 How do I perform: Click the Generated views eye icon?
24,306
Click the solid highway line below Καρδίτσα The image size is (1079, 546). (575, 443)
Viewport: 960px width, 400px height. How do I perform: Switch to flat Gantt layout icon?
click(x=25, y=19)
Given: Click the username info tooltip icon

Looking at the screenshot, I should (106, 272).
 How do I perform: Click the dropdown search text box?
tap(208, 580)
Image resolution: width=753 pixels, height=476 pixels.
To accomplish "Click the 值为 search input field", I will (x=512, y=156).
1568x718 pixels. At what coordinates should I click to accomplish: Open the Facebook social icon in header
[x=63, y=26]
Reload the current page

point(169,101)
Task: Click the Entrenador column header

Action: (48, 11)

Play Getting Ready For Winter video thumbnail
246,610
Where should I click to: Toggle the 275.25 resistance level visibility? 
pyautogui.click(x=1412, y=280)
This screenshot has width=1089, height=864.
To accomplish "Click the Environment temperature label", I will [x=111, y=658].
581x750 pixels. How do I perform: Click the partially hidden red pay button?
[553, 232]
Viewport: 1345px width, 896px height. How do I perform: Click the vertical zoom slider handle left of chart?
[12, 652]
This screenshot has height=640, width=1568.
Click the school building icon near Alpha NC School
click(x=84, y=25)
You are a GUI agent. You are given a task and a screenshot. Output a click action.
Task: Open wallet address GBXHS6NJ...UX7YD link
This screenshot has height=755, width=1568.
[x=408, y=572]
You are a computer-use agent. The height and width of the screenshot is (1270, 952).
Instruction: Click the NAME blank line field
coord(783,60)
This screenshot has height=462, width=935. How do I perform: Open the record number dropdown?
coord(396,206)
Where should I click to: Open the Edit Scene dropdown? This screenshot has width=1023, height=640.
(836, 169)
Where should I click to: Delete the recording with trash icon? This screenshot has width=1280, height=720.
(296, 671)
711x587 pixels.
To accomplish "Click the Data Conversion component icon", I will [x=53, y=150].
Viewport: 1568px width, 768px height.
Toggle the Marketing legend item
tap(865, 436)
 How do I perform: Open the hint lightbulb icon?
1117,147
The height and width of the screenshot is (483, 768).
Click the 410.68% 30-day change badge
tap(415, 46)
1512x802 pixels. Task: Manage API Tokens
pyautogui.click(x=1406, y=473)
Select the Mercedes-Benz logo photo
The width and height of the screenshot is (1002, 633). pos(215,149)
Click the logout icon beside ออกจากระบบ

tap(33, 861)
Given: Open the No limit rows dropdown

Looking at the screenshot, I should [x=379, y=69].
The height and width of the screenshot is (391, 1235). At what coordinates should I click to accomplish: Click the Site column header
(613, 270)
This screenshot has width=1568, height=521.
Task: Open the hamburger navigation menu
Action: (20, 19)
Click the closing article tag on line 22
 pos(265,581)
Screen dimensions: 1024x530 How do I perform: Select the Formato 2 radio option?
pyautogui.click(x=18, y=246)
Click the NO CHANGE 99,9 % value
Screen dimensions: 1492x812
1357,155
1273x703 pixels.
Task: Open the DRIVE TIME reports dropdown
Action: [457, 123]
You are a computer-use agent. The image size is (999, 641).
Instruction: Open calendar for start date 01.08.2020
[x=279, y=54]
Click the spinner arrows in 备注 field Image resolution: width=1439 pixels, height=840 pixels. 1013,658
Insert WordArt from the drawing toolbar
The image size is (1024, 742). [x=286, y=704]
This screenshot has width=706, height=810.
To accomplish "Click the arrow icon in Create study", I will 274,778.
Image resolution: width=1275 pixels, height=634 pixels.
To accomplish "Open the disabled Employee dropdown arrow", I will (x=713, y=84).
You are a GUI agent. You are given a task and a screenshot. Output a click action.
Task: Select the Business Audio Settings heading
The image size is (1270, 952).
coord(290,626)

:::::

### Ejercicio
Reescribe todos los ítems de arriba con "Viewport" sustituido por "Display" y sin cambiar nada más.

### Solución
 How do I perform: Click the Generated views eye icon?
24,306
Click the solid highway line below Καρδίτσα The image size is (1079, 546). (575, 443)
Display: 960px width, 400px height. How do I perform: Switch to flat Gantt layout icon?
click(x=25, y=19)
Given: Click the username info tooltip icon

Looking at the screenshot, I should (106, 272).
 How do I perform: Click the dropdown search text box?
tap(208, 580)
Image resolution: width=753 pixels, height=476 pixels.
To accomplish "Click the 值为 search input field", I will (x=512, y=156).
1568x718 pixels. At what coordinates should I click to accomplish: Open the Facebook social icon in header
[x=63, y=26]
Reload the current page

point(169,101)
Task: Click the Entrenador column header

Action: (48, 11)

Play Getting Ready For Winter video thumbnail
246,610
Where should I click to: Toggle the 275.25 resistance level visibility? 
pyautogui.click(x=1412, y=280)
This screenshot has width=1089, height=864.
To accomplish "Click the Environment temperature label", I will [x=111, y=658].
581x750 pixels. How do I perform: Click the partially hidden red pay button?
[553, 232]
Display: 1345px width, 896px height. How do I perform: Click the vertical zoom slider handle left of chart?
[12, 652]
This screenshot has height=640, width=1568.
Click the school building icon near Alpha NC School
click(x=84, y=25)
You are a GUI agent. You are given a task and a screenshot. Output a click action.
Task: Open wallet address GBXHS6NJ...UX7YD link
This screenshot has height=755, width=1568.
[x=408, y=572]
You are a computer-use agent. The height and width of the screenshot is (1270, 952).
Instruction: Click the NAME blank line field
coord(783,60)
This screenshot has height=462, width=935. How do I perform: Open the record number dropdown?
coord(396,206)
Where should I click to: Open the Edit Scene dropdown? This screenshot has width=1023, height=640.
(836, 169)
Where should I click to: Delete the recording with trash icon? This screenshot has width=1280, height=720.
(296, 671)
711x587 pixels.
To accomplish "Click the Data Conversion component icon", I will [x=53, y=150].
Display: 1568px width, 768px height.
Toggle the Marketing legend item
tap(865, 436)
 How do I perform: Open the hint lightbulb icon?
1117,147
The height and width of the screenshot is (483, 768).
Click the 410.68% 30-day change badge
tap(415, 46)
1512x802 pixels. Task: Manage API Tokens
pyautogui.click(x=1406, y=473)
Select the Mercedes-Benz logo photo
The width and height of the screenshot is (1002, 633). pos(215,149)
Click the logout icon beside ออกจากระบบ

tap(33, 861)
Given: Open the No limit rows dropdown

Looking at the screenshot, I should [x=379, y=69].
The height and width of the screenshot is (391, 1235). At what coordinates should I click to accomplish: Click the Site column header
(613, 270)
This screenshot has width=1568, height=521.
Task: Open the hamburger navigation menu
Action: (20, 19)
Click the closing article tag on line 22
 pos(265,581)
Screen dimensions: 1024x530 How do I perform: Select the Formato 2 radio option?
pyautogui.click(x=18, y=246)
Click the NO CHANGE 99,9 % value
Screen dimensions: 1492x812
1357,155
1273x703 pixels.
Task: Open the DRIVE TIME reports dropdown
Action: [457, 123]
You are a computer-use agent. The image size is (999, 641).
Instruction: Open calendar for start date 01.08.2020
[x=279, y=54]
Click the spinner arrows in 备注 field Image resolution: width=1439 pixels, height=840 pixels. 1013,658
Insert WordArt from the drawing toolbar
The image size is (1024, 742). [x=286, y=704]
This screenshot has width=706, height=810.
To accomplish "Click the arrow icon in Create study", I will 274,778.
Image resolution: width=1275 pixels, height=634 pixels.
To accomplish "Open the disabled Employee dropdown arrow", I will (x=713, y=84).
You are a GUI agent. You are given a task and a screenshot. Output a click action.
Task: Select the Business Audio Settings heading
The image size is (1270, 952).
coord(290,626)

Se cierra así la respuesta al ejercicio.